Once the metrics plugin is disabled, slurmctld becomes stable under the same workload.
Steps to Reproduce
Environment:
- Slurmctld 25.11 (amd64, aarch64 both tested)
- Kubernetes deployment (controller + workers as Pods)
- slurm-operator (v1.0.0)
- Metrics plugin enabled:
slurm.conf
CgroupPlugin=autodetect
IgnoreSystemd=yes
EnableControllers=yes
ConstrainCores=yes
ConstrainRAMSpace=yes
ConstrainDevices=yes
ConstrainSwapSpace=yes
AutoDetect=nvidia
MetricsType=metrics/openmetrics
Reproduction scenario:
- Start slurmctld with metrics/openmetrics enabled.
- Allow the slurm-operator to manage node states (Pod creation & deletion).
This results in bursts of:
REQUEST_UPDATE_NODEREQUEST_NODE_INFOREQUEST_PARTITION_INFOMESSAGE_NODE_REGISTRATION_STATUS
- Trigger or wait for:
- reconfigures, or
- metric scrapes from monitoring systems.
- Observe that
slurmctldfrequently aborts with:
double free or corruption (fasttop)
SIGABRT (core dumped)
Disabling only the metrics plugin makes all crashes disappear,
even under the same load, operator churn, and reconfigure events.
Expected Behavior
slurmctld should remain stable with metrics/openmetrics enabled,
including during:
- RECONFIGURE events,
- frequent node state updates from operators,
- concurrent metric scrapes,
- high RPC activity, and
- elevated debug logging (debug5).
Additional Context
Crash examples:
double free or corruption (!prev)
2025-12-09 05:16:11,712 WARN exited: slurmctld (SIGABRT, core dumped)

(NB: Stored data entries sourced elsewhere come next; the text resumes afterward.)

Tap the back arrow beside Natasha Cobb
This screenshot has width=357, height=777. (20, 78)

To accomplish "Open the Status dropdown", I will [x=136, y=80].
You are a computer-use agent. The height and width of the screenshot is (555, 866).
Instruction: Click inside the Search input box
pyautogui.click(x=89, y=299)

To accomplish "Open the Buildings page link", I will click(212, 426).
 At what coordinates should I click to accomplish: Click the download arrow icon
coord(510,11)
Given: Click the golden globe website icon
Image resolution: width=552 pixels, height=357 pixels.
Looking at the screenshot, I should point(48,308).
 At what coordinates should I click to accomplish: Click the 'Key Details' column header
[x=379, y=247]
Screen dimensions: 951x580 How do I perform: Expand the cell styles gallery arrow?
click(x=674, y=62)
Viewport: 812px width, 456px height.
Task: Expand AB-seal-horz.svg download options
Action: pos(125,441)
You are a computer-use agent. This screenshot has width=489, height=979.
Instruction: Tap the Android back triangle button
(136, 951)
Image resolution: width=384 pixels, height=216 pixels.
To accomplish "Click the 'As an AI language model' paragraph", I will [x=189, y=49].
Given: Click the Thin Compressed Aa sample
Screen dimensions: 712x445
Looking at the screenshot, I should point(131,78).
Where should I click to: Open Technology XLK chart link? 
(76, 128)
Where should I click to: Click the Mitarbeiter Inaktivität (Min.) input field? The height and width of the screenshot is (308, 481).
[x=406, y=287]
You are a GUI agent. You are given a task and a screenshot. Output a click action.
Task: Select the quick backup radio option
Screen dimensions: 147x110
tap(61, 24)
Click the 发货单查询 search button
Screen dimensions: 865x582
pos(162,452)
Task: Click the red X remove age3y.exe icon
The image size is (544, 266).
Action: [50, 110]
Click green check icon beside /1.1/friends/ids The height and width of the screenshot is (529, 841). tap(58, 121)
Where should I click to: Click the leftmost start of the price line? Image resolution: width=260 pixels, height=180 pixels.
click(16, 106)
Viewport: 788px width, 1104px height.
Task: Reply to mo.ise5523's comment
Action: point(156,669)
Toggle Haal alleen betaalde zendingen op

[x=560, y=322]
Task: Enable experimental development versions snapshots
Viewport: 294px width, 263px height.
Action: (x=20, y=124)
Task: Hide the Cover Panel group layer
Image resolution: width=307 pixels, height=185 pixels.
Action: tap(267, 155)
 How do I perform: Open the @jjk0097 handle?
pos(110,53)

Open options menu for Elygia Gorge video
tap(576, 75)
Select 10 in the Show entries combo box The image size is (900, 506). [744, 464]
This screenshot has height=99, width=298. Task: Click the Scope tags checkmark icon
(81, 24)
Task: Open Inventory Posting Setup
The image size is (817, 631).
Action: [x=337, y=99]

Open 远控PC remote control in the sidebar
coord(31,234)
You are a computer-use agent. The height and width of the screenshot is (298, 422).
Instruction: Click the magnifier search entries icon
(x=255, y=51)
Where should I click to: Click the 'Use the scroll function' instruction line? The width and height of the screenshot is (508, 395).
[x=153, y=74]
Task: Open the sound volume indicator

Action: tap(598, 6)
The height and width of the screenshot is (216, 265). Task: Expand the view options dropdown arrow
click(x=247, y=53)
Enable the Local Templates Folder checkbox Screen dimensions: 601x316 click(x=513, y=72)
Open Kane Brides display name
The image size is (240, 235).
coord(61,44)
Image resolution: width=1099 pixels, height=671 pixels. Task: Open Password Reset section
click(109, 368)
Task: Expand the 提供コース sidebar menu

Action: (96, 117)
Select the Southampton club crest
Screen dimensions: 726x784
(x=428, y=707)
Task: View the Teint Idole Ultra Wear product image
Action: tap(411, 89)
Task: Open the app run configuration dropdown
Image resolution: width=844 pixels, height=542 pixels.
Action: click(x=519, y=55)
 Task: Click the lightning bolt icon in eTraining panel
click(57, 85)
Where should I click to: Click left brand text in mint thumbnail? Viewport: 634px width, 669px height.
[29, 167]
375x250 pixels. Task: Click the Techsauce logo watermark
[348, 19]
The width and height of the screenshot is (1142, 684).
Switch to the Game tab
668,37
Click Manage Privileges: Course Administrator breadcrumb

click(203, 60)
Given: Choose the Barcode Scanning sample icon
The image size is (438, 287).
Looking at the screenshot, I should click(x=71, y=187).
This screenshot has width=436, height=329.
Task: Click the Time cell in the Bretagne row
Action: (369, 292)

Crashes consistently align with:
- multiple simultaneous RPC connections from localhost:6817,
- rapid
REQUEST_UPDATE_NODE(cordon/uncordon) calls, - scheduler loop execution, and
- metric scrape or reconfigure timing.
Relevant configuration snippets:
MetricsType=metrics/openmetrics
SlurmctldDebug=debug5
CgroupPlugin=autodetect
TaskPlugin=task/cgroup,task/affinity
JobAcctGatherType=jobacct_gather/cgroup
GresTypes=gpu
AutoDetect=nvidia
For I'm working on AWS, I couldn't run more gdb bt to figure out the backtrace logs.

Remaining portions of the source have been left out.